Diese Freizügigkeit bietet aber auch dem diesel-elektrischen Zug eine neue Möglichkeit. Der Fliegende Hamburger, dem bald ein Fliegender Kölner und ein Fliegender Münchner folgte, haben auch das große Publikum mit dieser neuen Type bekannt gemacht. Die Energie wird hier von einem schweren Teeröl geliefert, von dem der Zug bequem genügenden Vorrat für eine Fahrt von 1000 Kilometer mit sich führen kann. Ein erstaunlich kompendiöses Aggregat, bestehend aus einem Dieselmotor und einer Gleichstromdynamo, erzeugt die elektrische Betriebskraft, die den einzelnen auf den Triebachsen des Zuges sitzenden Motoren ebenso wie bei den städtischen Schnellbahnen zugeführt wird. Technisch bedeutet es vielleicht einen Umweg, aber wegen ihrer Freizügigkeit und ihres Anpassungsvermögens an wechselnde Verkehrsbedingungen werden diesel-elektrische Züge wahrscheinlich noch eine bedeutende Rolle spielen, wenn die Dampflokomotive wirklich einmal endgültig ins Hintertreffen geraten sollte.
Während sich hier die Entwicklung kommender Jahrzehnte abzeichnet, beginnen die Oberleitungen der ersten Vollbahnstrecken bereits zusammenzuwachsen.
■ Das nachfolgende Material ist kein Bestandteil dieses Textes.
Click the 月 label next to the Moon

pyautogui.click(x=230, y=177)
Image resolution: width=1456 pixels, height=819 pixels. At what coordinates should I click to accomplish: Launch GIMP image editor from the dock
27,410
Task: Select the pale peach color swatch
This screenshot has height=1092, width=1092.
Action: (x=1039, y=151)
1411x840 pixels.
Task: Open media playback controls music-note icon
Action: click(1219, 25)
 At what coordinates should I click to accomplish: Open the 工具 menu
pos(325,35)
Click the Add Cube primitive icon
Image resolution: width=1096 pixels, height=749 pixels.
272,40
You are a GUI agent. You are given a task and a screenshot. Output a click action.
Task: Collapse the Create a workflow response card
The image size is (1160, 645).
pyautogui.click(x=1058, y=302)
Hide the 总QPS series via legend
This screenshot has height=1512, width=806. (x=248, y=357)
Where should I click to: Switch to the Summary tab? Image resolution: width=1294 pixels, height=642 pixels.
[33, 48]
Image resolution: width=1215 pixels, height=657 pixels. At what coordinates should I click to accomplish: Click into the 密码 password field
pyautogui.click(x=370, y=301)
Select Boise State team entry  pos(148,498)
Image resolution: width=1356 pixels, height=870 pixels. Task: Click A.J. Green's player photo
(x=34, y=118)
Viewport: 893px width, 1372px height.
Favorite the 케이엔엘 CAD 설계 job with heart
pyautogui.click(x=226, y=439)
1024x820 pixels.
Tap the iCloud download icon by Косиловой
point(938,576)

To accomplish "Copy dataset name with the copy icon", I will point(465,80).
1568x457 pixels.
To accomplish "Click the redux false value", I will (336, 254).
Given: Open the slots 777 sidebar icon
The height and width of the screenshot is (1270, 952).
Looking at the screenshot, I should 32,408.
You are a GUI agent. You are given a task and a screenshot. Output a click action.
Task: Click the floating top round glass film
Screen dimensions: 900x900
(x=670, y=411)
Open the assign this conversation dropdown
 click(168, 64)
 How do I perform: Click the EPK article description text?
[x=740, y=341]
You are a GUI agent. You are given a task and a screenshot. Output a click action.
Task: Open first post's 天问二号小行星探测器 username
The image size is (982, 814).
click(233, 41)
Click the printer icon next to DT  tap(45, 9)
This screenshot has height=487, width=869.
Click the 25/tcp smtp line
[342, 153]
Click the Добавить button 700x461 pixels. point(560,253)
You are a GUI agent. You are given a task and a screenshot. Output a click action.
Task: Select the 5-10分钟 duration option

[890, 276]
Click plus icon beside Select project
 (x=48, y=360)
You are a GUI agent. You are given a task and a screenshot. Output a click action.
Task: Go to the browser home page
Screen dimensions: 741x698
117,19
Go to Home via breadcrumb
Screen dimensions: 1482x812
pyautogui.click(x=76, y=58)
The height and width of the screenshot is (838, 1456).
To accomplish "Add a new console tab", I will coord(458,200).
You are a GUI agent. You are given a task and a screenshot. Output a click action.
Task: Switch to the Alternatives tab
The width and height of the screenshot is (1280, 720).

Schon sind die bayrischen Leitungen mit den mitteldeutschen zu einem Strang verbunden, und die Verlängerung nach Berlin soll in Angriff genommen werden, als ein neuer, gewaltiger Krieg die Entwicklung zum zweitenmal unterbricht. Nach seiner Beendung wird die Verstromung der Vollbahnen unaufhaltsam weitergehen, bis einmal das ganze europäische Schienennetz von einem konformen Oberleitungsnetz überspannt ist.